● **YOUR INSTRUCTIONS**:
Rewrite the records starting with the line containing "Task: Open the ファイル menu" and going on through the line containing "Image resolution: width=740", replacing "menu" with "dropdown" and leaving everything else unchanged. Return only those lines.

● **DATASET CONTENT**:
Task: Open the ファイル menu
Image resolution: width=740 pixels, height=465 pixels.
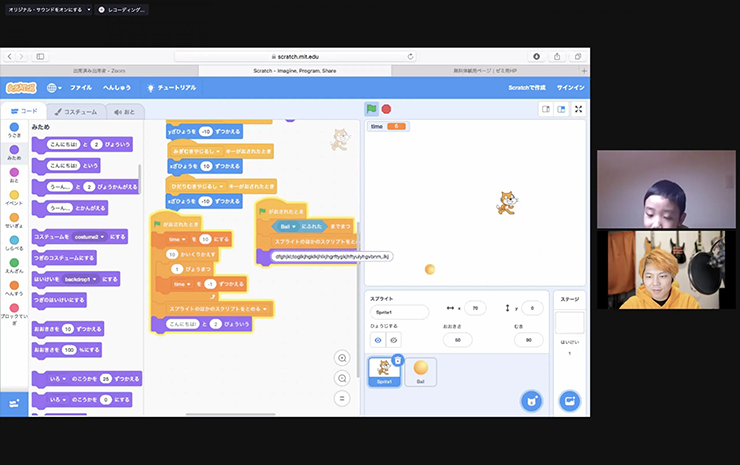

...

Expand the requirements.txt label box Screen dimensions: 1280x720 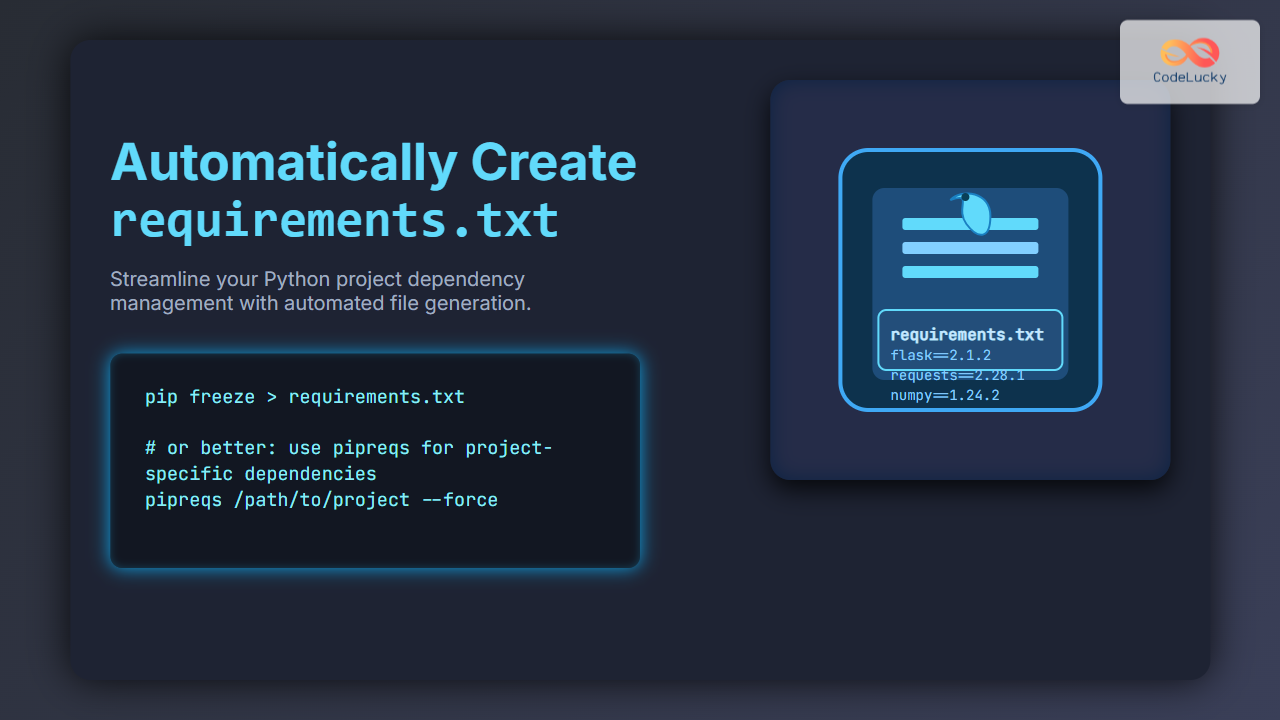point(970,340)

...

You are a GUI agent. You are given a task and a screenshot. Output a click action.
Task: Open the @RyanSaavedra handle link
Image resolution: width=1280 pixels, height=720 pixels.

● **RESPONSE**:
Task: Open the ファイル dropdown
Image resolution: width=740 pixels, height=465 pixels.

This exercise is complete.